サイエンスコミュニケーション分野のイベントや、学術シンポジウムに招かれて講演することもある。大学の特任教授もやったが、気持ちはいつも小説家だった。振り返るとノンフィクションの著作の方が圧倒的に多くなってしまったが、こんな経歴を辿るとは思ってもいなかった。デビュー以来ずっと心は、エンターテインメント小説の書き手だったからだ。

『パラサイト・イヴ』が生命科学と進化の物語であったため、チャールズ・ダーウィンの著作はいつも気になっていた。ところが私はダーウィンの本は一冊も読んだことがなかった。『パラサイト・イヴ』出版後、多くの科学者から好意的な評価をいただいた一方で、強い否定意見も頂戴している。「この作者は進化がわかっていないと思った」と私に直接お話しくださった進化学者もいて、さすがにあのときは気落ちした。あのときはシンポジウムが終わった後の夕食会で、私たちは同じテーブルを囲んでいたのだ。私はナイフとフォークを持つ手を止め、その人を見つめ返したが、何もいい返すことはできなかった。

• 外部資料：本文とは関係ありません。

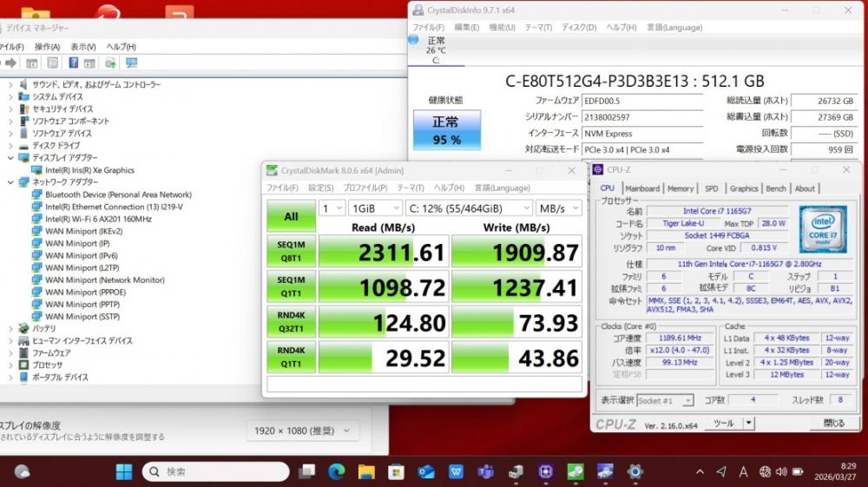Click the Windows Start button
Viewport: 868px width, 487px height.
pyautogui.click(x=124, y=471)
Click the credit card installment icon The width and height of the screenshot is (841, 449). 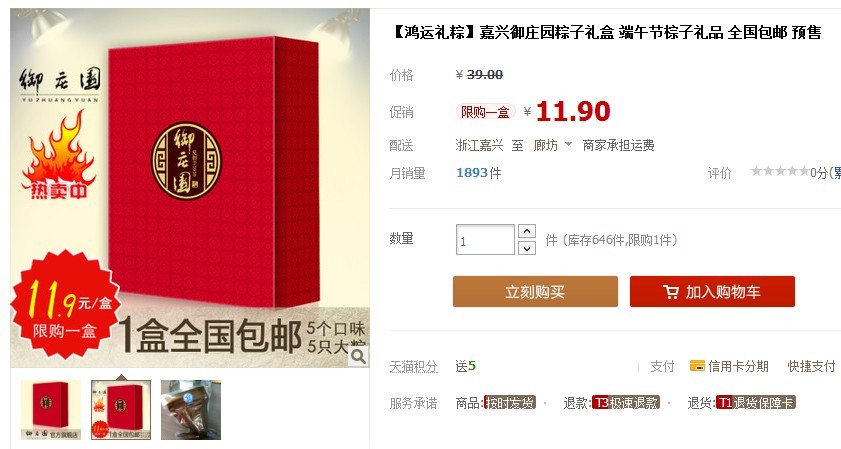point(697,366)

ダーウィンの本なら岩波文庫に『種の起源』や『ビーグル号航海記』が入っている。購入して自宅の書棚の見えるところに置いた。しかし手に取る余裕がないまま時間が過ぎた。ダーウィンの伝記や進化にまつわる本はいくつも読んだが、それでも本家のダーウィンは、読むきっかけがつかめなかった。進化がわかっていない、と面と向かっていわれたことが、おそらくずっとわだかまりとして残っていたのだ。